Inconsistent regulations and restrictions on coastal property ownership and construction have also provided challenges for foreign investors in the past. Legislation restricts coastal construction and commercial use within 70 meters of the coastline.

For all these reasons, it is highly advisable to seek competent, independent legal advice in this area. The U.S. Embassy maintains a list of English-speaking attorneys (zagreb.usembassy.gov/service/special-consular-services.html).

Intellectual Property Rights

Croatian intellectual property rights (IPR) legislation includes a Patent Act, Trademark Act, Industrial Design Act, Act on the Geographical Indications of Products and Services, Act on the Protection of Layout Design of Integrated Circuits, and the Act on Copyrights and Related Rights. These acts define the process for protecting and enforcing IPR. Texts of these laws are available on the website of the State Intellectual Property Office (https://www.dziv.hr/en/ip-legislation/national-legislation/ ).

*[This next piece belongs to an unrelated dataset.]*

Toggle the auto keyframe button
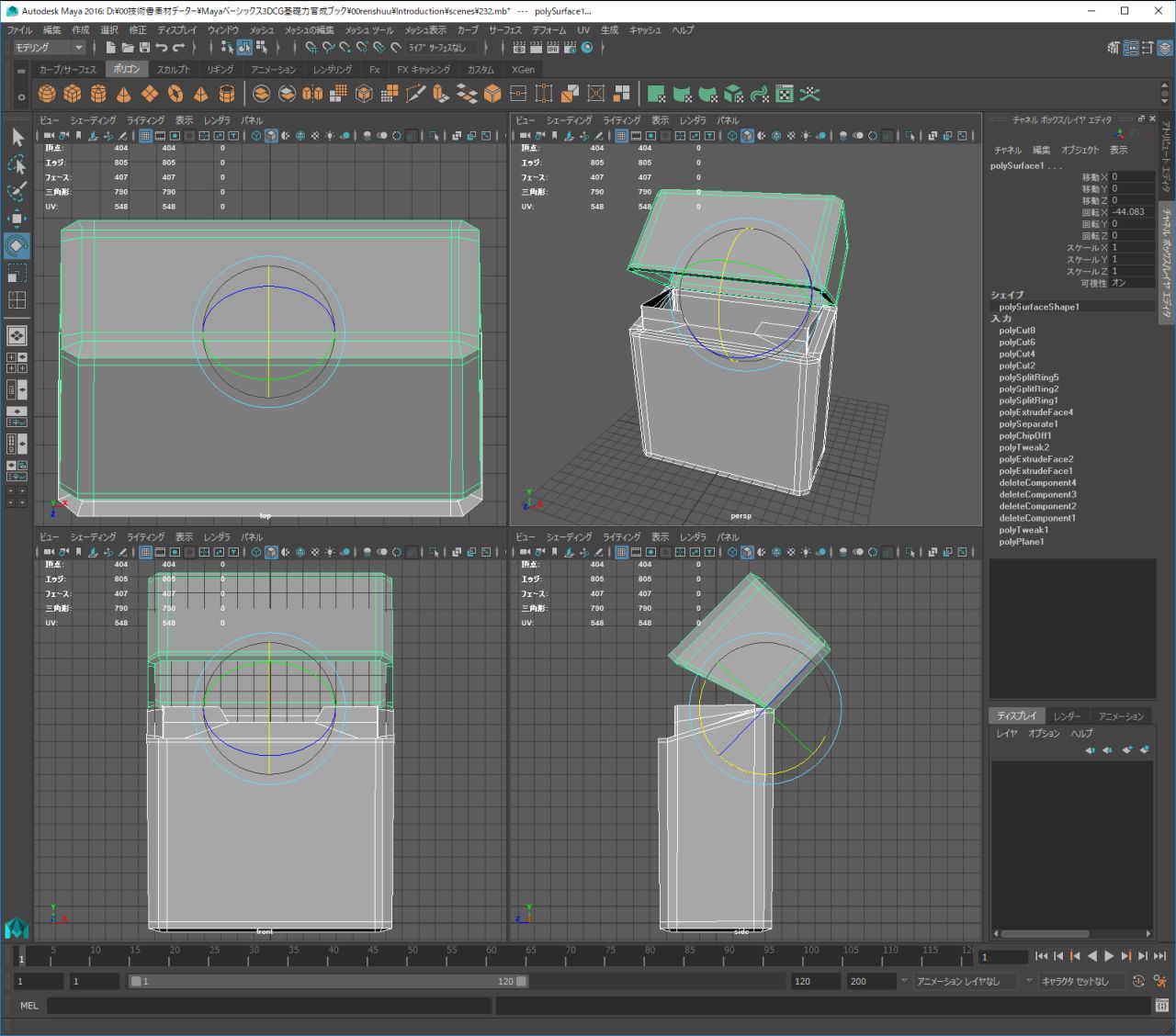[x=1138, y=981]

Legislation pertaining to Intellectual Property Rights can be found at http://www.dziv.hr/en/ip-legislation/national-legislation/ . No new legislation regarding intellectual property was enacted in 2016.

Croatian law enforcement officials keep public records of seized counterfeit goods. According to the latest available report from the Customs Office, in 2016, 102,595 counterfeit goods were seized, with 17 criminal proceedings initiated and 493 misdemeanors issued in relation to the seizures. Croatian customs officials and Ministry of Interior work together to locate and seize such goods.

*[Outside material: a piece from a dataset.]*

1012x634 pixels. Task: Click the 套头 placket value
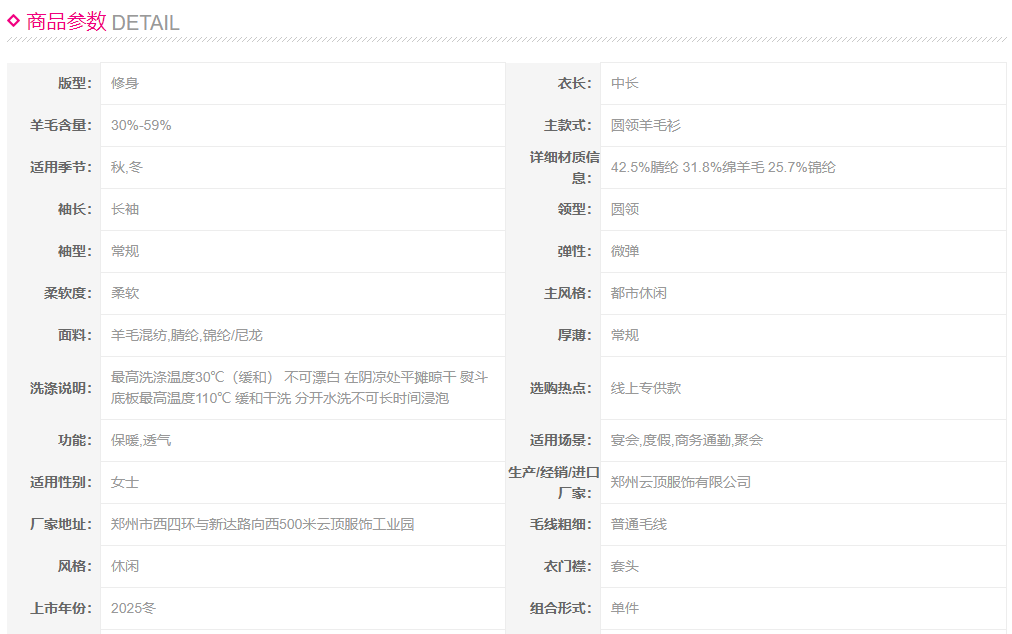click(x=625, y=567)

Although some areas of IPR protection remain problematic, Croatia is currently not on the U.S. Special 301 Watch List nor is it listed in the notorious market report. Problem areas continue to be concentrated in piracy of digital media and counterfeiting. Due to its geographical position, Croatia is also one of the transit routes for various contraband products bound for other countries in the region. There have been no problems reported with regard to registration of intellectual property in Croatia by American companies. However, the American Chamber of Commerce in Croatia delivered to the Croatian government in May 2016 Recommendations for Improving the Enforcement of Intellectual Property Protection in Croatia based on discussions with their members in regard to treatment of intellectual property and can be found at http://www.amcham.hr/files/225/Recommendations%20for%20Improving% 20the%20Enforcement%20of%20Intellectual%20Property%20Protection0.pdf .

As a WTO member, Croatia is a party to the Uruguay Round Agreement on Trade-Related Intellectual Property Rights (TRIPS). Croatia is also a member of the World Intellectual Property Organization (WIPO). For a list of international conventions to which Croatia is a signatory, consult the State Intellectual Property Office’s website at www.dziv.hr .

For additional information about treaty obligations and points of contact at local IP offices, please see WIPO’s country profiles at http://www.wipo.int/directory/en/.

Capital Markets and Portfolio Investment

Croatia’s securities and financial markets are open equally to domestic and foreign investment. Foreign residents may open non-resident accounts and may do business both domestically and abroad. Specifically, Article 24 of the Foreign Currency Act states that non-residents may subscribe, pay in, purchase, or sell securities in the Republic of Croatia in accordance with regulations governing securities transactions. Non-residents and residents are afforded the same treatment in spending and borrowing. These and other non-resident financial activities regarding securities are covered by the Foreign Currency Act, available on the central bank website (www.hnb.hr ).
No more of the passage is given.